### TEXT TO READ:
-- BEGIN --

Although the Collateral Warranty confirmed that Abbey acquired no greater rights under the Collateral Warranty than would be available under the building contract, this did not mean that equivalent rights extended to an entitlement to adjudicate. The Court said that documents such as parent company guarantees may also be considered “parasitic” to their underlying contract but are not construction contracts.

As a result, the Court declined to enforce the adjudication decision in Abbey’s favour. However, three further defences raised by Simply to resist enforcement of the adjudicator’s decisions were rejected. In respect of both Toppan and Abbey, the Court refused to order a stay of execution, being satisfied Toppan and Abbey are sufficiently financially strong so as to repay any award finally determined in Simply’s favour.

-- END --

### DIRECTIONS:
In the passage on the collateral warranty ruling, repeat word for word the part running from "Although the Collateral" up to and including "in Simply’s favour.".

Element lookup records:
-- BEGIN --

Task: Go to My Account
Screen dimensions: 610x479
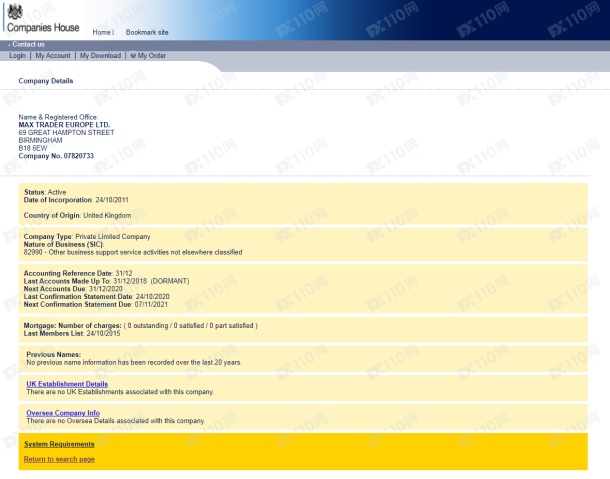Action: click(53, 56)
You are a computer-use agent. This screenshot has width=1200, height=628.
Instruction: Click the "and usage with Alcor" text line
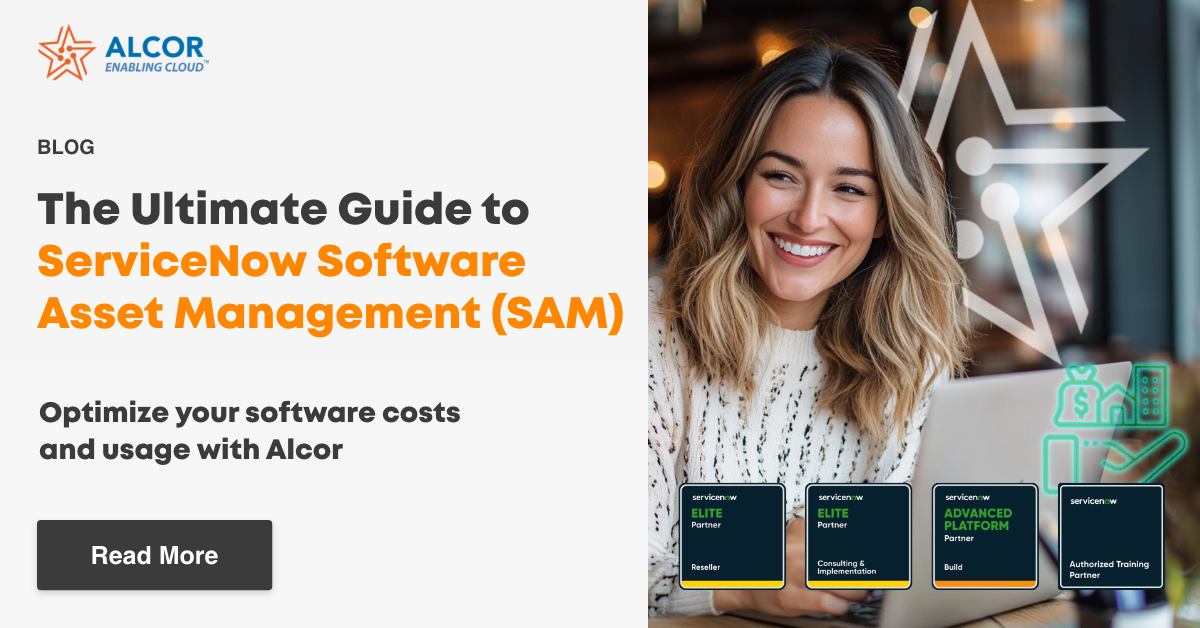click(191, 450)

-- END --

### THE OUTPUT:
Although the Collateral Warranty confirmed that Abbey acquired no greater rights under the Collateral Warranty than would be available under the building contract, this did not mean that equivalent rights extended to an entitlement to adjudicate. The Court said that documents such as parent company guarantees may also be considered “parasitic” to their underlying contract but are not construction contracts.

As a result, the Court declined to enforce the adjudication decision in Abbey’s favour. However, three further defences raised by Simply to resist enforcement of the adjudicator’s decisions were rejected. In respect of both Toppan and Abbey, the Court refused to order a stay of execution, being satisfied Toppan and Abbey are sufficiently financially strong so as to repay any award finally determined in Simply’s favour.